## Extrait de page
**********
Les auteurs de l'amendement - et notre commission des lois n'a pas pu faire autrement que de se référer à cet objet proclamé - ont souhaité supprimer un privilège que la municipalité de Paris « se serait elle-même arrogé », celui de disposer d'une questure, à l'instar des assemblées parlementaires, ce qui n'existe dans aucune autre ville. Il s'agirait, toujours selon les auteurs de l'amendement, d'une sorte d'officine fonctionnant dans l'opacité, réservant à une camarilla de quelques élus le soin de disposer du budget de fonctionnement de l'assemblée municipale.
Sachant que l'organisation interne du Conseil de Paris paraît à tout le monde un peu obscure et dérogatoire, sachant qu'à son sujet on entend trop souvent - j'en conviens - invoquer les spécificités de la capitale, il est facile de faire naître l'idée qu'après tout Paris n'a qu'à rentrer dans le rang. Quoi de plus logique ?
Personnellement, je demande seulement que Paris soit mieux aligné sur le droit commun, étant entendu - et tout le monde en est bien conscient - que cela ne peut pas aller jusqu'à l'alignement total.
Toutefois, mes chers collègues, étudiez attentivement le dispositif qui nous est ici proposé : vous constaterez qu'il a une portée toute différente que de supprimer cette fameuse questure !
Il ne s'agit pas de cela, en effet, puisqu'on nous demande de réduire à néant le système de contrôle a priori et a posteriori du budget de fonctionnement de l'hôtel de ville, tel qu'il a été institué par la loi du 29 décembre 1986 avant de devenir l'article L. 2512-20 du code général des collectivités territoriales, voté à l'époque par l'Assemblée nationale et, bien sûr, par le Sénat.
Permettez-moi, une très rapide explication. Parler de « questeur », c'est une une commodité de langage pour désigner, selon l'expression officielle, l'« adjoint au maire chargé de la questure ». Celle-ci n'est nullement une institution, mais constitue une délégation, comme peut en instituer n'importe quel maire dans n'importe quelle commune, sur un sujet ou sur un autre.
**********
(Données enregistrées)
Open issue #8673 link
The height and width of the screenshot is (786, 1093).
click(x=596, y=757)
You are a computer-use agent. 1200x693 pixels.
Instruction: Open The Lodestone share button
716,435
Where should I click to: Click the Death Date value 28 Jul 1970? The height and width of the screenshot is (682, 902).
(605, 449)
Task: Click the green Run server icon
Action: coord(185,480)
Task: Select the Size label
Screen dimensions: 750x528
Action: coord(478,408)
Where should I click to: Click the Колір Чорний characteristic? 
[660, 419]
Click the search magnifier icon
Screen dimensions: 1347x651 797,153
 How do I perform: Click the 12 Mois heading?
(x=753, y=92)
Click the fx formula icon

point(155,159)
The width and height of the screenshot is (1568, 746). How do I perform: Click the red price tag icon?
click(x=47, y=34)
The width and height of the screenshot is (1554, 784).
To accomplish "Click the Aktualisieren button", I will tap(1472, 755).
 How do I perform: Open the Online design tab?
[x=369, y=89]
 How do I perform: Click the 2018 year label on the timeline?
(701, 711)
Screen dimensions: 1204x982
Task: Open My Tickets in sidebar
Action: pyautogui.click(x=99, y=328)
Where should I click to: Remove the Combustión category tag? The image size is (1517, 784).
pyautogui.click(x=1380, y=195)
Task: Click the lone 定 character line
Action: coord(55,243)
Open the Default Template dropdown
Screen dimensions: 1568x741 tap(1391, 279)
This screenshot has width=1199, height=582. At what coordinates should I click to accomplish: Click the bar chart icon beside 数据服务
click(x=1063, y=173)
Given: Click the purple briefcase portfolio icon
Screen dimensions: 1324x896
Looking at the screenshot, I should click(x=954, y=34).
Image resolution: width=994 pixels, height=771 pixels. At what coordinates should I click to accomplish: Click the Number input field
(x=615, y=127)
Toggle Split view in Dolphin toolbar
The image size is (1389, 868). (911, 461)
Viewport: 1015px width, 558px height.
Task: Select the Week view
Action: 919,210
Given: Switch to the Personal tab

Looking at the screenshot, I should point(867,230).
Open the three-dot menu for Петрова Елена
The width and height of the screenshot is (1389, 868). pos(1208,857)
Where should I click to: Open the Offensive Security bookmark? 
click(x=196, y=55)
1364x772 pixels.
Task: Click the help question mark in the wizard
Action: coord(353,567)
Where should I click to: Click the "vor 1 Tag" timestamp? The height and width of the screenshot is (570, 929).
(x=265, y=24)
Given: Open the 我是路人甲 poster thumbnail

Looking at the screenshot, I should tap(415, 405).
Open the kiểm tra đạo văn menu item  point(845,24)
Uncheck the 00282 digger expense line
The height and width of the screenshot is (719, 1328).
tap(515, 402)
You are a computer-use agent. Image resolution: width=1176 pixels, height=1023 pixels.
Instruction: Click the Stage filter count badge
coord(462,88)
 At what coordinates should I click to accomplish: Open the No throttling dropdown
**********
## Questions
A - D'après l'extrait sur la questure de Paris, quelle loi a institué le système de contrôle du budget de fonctionnement de l'hôtel de ville ?
B - Recopiez, dans l'extrait sur la questure de Paris, le passage qui s'ouvre sur les mots contenant « Permettez-moi, une très » et se ferme sur « sur un autre. ».
C - Rédigez la suite de l'extrait sur la questure de Paris, en partant de sa dernière phrase.

## Réponses numérotées
A - La loi du 29 décembre 1986.

B -
Permettez-moi, une très rapide explication. Parler de « questeur », c'est une une commodité de langage pour désigner, selon l'expression officielle, l'« adjoint au maire chargé de la questure ». Celle-ci n'est nullement une institution, mais constitue une délégation, comme peut en instituer n'importe quel maire dans n'importe quelle commune, sur un sujet ou sur un autre.

C -
Cette délégation est cependant très importante à Paris en raison du nombre élevé des élus à administrer, du nombre considérable de délibérations à adopter et à appliquer - 3 500 par an, sur des sujets parfois complexes - et des obligations protocolaires lourdes de la ville. Paris est la première ville du monde pour l'organisation des congrès. Il faut bien réserver un bon accueil aux participants, comme le font nombre d'entre vous, mes chers collègues ! Ainsi, comme congressiste, j'ai le souvenir de l'accueil chaleureux du maire de Marseille, du maire, à l'époque, de Strasbourg, et d'autres encore.
Cet adjoint chargé de la questure, qui s'appelait « syndic » du temps où Paris était sous tutelle - ce n'est pas une création récente : cette « turpitude » existe depuis 1871 ! - dispose d'un budget et a longtemps bénéficié d'un régime de contrôle plutôt souple, jusqu'à ce qu'une maladresse rédactionnelle de la loi de 1975, qui a institué un maire élu à Paris, ait ouvert à ce sujet un vide juridique.
Cela étant, ce vide juridique n'a empêché aucun gouvernement de dormir, jusqu'à ce que le maire de Paris, devenu Premier ministre en 1986, entreprenne lui-même, dans un souci de bonne administration, d'instituer un processus budgétaire exigeant et transparent - vous le trouverez dans le comparatif, mes chers collègues -, afin de dissiper toute éventuelle ambiguïté sur cette particularité parisienne.
Ce processus fut voté par le Parlement, et donc par le Sénat, dans les termes mêmes qui constituent l'article L. 2512-20 du code général des collectivités territoriales.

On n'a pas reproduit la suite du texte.